2.3 kcps dark count rate

49 ps timing jitter

Abstract

Free-running InGaAs/InP single-photon detectors (SPDs) based on negative-feedback avalanche diodes (NFADs) are the key components for applications requiring asynchronous single-photon detection in the near-infrared region. From the perspective of practical applications, the features of SPDs in terms of high photon detection efficiency (PDE), low noise, large sensitive area, and compactness are highly desired for system integration and performance enhancement. Here, we present the implementation of a compact four-channel multimode fiber coupling free-running InGaAs/InP SPD, with the best overall performance to date.
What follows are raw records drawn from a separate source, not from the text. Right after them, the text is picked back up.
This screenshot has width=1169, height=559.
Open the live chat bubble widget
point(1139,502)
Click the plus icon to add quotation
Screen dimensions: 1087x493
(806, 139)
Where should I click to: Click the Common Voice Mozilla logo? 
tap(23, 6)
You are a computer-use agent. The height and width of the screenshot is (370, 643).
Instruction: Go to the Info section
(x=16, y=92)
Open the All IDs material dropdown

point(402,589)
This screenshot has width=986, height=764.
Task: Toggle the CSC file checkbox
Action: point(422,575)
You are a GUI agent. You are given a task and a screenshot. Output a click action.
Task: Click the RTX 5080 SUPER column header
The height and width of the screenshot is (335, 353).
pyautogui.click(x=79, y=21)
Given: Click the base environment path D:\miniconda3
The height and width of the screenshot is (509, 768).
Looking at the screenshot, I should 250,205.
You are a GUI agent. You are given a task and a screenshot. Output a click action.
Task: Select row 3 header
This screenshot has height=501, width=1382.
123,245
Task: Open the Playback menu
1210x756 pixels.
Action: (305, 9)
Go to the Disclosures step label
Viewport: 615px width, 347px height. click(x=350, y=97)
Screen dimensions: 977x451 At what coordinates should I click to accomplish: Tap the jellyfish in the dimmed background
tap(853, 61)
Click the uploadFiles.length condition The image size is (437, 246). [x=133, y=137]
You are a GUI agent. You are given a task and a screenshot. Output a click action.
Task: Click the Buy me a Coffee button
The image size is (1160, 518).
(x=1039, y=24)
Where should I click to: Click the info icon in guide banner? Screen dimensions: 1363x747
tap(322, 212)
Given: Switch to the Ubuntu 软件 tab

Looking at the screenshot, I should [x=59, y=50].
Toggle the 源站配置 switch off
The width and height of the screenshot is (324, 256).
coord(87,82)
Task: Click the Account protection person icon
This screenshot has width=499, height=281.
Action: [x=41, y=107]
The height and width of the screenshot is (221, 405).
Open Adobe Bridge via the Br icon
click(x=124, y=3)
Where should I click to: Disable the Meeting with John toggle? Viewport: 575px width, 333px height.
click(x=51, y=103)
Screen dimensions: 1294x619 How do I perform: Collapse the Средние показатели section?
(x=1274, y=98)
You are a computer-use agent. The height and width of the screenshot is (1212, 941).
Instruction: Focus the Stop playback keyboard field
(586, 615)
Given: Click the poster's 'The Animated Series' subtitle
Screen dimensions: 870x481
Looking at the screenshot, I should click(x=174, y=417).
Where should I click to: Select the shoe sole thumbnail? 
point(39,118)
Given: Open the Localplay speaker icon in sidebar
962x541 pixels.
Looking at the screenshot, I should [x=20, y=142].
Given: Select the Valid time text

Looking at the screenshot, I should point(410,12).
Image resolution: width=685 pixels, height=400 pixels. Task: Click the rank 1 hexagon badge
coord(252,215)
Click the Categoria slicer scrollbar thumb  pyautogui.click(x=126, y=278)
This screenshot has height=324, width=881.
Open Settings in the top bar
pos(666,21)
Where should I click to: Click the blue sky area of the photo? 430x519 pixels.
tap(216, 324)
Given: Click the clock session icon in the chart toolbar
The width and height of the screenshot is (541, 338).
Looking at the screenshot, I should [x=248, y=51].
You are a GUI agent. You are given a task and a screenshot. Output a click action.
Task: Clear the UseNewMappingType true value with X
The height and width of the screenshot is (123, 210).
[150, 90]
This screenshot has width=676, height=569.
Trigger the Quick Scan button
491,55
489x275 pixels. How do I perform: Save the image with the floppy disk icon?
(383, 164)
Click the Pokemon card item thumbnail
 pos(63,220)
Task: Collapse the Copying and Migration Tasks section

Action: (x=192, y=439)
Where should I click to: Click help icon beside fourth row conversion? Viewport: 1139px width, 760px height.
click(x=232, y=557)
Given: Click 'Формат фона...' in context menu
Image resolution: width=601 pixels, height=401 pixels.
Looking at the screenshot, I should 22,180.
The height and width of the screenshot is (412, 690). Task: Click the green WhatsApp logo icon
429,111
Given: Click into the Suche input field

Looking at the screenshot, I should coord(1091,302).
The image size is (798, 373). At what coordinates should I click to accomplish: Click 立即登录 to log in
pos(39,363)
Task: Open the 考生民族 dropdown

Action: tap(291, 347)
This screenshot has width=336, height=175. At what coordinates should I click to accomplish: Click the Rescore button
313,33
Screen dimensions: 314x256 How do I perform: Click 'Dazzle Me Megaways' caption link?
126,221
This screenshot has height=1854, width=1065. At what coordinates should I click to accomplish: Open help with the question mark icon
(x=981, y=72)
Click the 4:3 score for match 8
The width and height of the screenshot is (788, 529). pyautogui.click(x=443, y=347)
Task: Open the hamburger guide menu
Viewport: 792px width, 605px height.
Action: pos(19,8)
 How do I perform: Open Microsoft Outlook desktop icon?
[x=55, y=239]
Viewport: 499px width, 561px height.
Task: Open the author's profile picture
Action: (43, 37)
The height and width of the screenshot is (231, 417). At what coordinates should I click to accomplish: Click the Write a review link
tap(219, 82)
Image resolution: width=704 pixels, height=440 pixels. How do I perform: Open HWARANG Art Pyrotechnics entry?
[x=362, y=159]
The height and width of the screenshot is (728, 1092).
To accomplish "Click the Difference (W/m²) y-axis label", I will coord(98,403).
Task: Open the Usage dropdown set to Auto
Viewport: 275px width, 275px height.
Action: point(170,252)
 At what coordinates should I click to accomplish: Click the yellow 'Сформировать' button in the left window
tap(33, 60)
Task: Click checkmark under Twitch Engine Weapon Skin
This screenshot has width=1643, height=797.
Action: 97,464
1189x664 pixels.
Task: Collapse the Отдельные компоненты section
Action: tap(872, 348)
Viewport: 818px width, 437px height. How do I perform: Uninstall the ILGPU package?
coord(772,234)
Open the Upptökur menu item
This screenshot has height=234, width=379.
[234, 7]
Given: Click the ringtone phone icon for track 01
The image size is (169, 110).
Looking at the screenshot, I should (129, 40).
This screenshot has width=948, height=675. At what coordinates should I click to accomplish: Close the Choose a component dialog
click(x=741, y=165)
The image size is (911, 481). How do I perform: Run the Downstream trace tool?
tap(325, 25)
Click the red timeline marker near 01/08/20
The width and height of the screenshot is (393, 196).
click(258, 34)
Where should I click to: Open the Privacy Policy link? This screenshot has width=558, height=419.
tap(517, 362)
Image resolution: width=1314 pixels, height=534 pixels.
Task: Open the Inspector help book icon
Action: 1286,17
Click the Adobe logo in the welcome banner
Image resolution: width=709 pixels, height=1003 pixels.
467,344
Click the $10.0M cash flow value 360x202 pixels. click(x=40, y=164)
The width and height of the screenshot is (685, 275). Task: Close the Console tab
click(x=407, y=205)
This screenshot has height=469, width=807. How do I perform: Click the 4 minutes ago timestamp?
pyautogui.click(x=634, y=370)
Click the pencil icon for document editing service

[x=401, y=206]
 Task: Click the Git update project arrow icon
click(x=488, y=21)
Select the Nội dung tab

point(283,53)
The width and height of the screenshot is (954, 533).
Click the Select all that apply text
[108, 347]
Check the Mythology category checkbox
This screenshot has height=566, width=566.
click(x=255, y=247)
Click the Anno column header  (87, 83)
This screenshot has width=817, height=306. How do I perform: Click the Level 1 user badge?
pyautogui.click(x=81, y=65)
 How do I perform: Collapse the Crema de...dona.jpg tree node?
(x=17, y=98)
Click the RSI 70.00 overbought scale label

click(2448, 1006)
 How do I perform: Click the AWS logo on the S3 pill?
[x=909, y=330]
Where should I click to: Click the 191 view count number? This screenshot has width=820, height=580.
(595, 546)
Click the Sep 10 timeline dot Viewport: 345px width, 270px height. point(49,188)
On the one hand, we design and fabricate structure-optimized InGaAs/InP NFAD devices with 25 $\mu$m diameter active area and integrated thin film resistors to enhance the maximum achievable PDE. On the other hand, we apply a compact thermoacoustic cryocooler to regulate the operating temperature of NFADs within a large range, and design a dedicated readout circuit with minimized parasitic parameters and tunable settings of hold-off time to suppress the afterpulsing effect. The SPD is then characterized to achieve remarkable overall performance simultaneously at 1550 nm, i.e., 40% PDE, 2.3 kcps dark count rate, 8% afterpulse probability and 49 ps timing jitter (full width at half maximum) under the conditions of 5.9 V excess bias voltage, 10 $\mu$s hold-off time and 213 K operation temperature. Such performance and the results of the long-term stability tests indicate that the SPD could be a favorable solution for practical applications.